_Provided records_.
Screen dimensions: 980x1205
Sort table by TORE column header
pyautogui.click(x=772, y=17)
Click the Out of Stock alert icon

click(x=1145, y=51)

_Exercise brief_. Print each entry precisely. Include every line.

_Expected answer_.
Screen dimensions: 980x1205
Sort table by TORE column header
pyautogui.click(x=772, y=17)
Click the Out of Stock alert icon

click(x=1145, y=51)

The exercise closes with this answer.